My phone buzzes on the passenger seat, and I glance at it through blurry eyes. Nash's name appears on the screen, but I let it go to voicemail. I can't talk to any of the Hunters right now. Can't pretend that everything is okay when my world just imploded.

The phone buzzes again. This time it's Asher. Then West. Then back to Nash.

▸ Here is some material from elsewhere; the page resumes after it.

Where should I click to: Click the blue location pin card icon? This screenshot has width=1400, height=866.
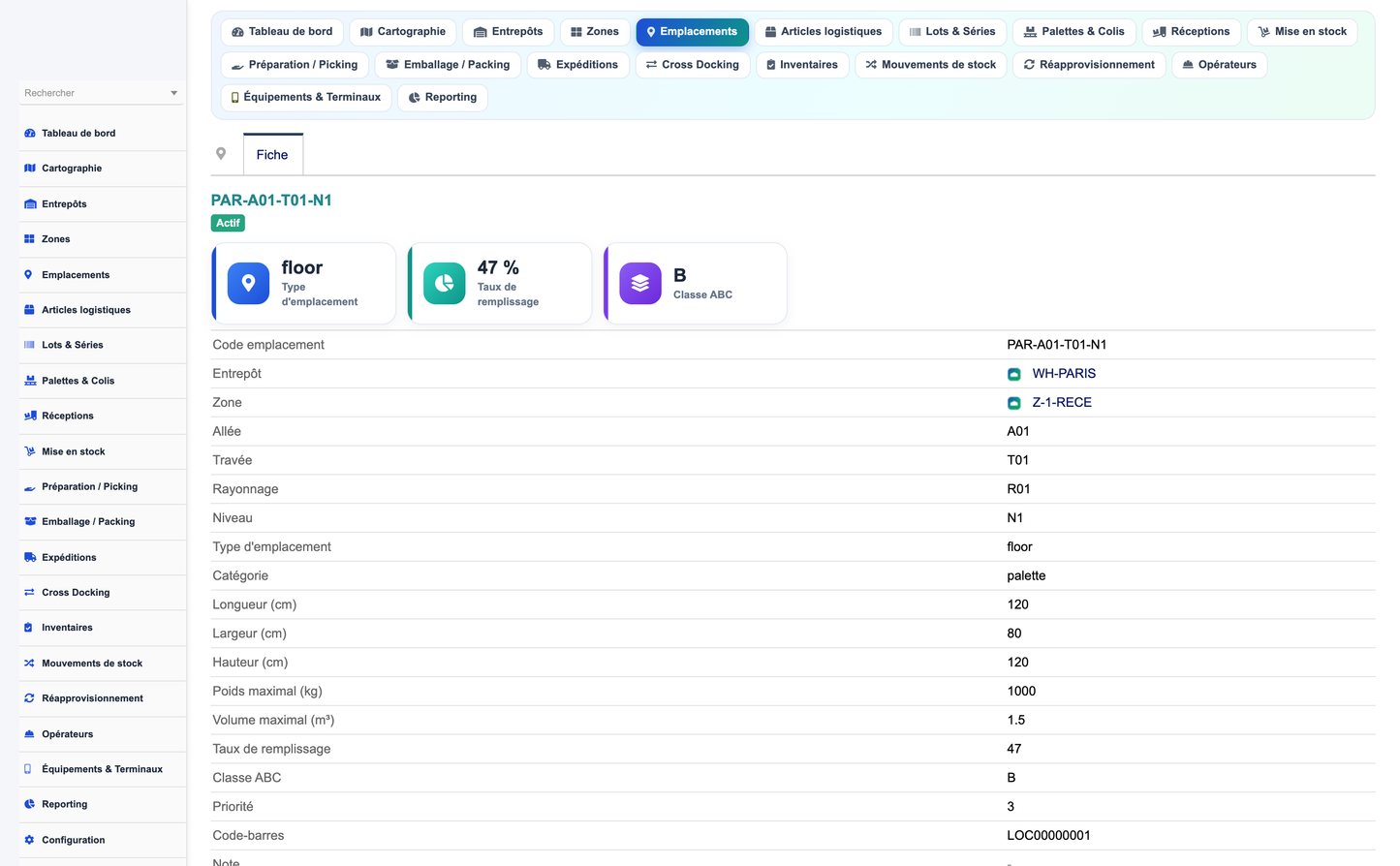click(248, 283)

They know.Somehow, they know what happened, and they're trying to reach me. But I'm not ready. I need space to process this, to figure out how to move forward.

I need Laurel.

With shaking fingers, I dial her number.

"Hey, beautiful!" Her cheerful voice is like a lifeline. "How's your sexy mountain man treating you? Please tell me you're calling from his bed with that post-orgasmic glow."

The concern in her voice when I don't respond immediately is instant. "Zoe? What's wrong?"

"I need you," I whisper, my voice breaking. "Can you come to the cabin? I know it's late, but?—"

"I'm already grabbing my keys," she interrupts. "Are you hurt? Do I need to call someone?"

"No, I'm not hurt. Not physically. I just... I really need my best friend right now."

"I'll be there in twenty minutes. Are Tom's parents gone?"

"I don't know. I haven't been back to the cabin yet. I've been driving around since—," my voice cracks again.

"Since what, honey? What happened?"

"Ezra and I had a fight. A bad one. And I think... I think it's over."

The silence on the other end stretches for a moment before Laurel's voice comes back, deadly calm. "What did he do?"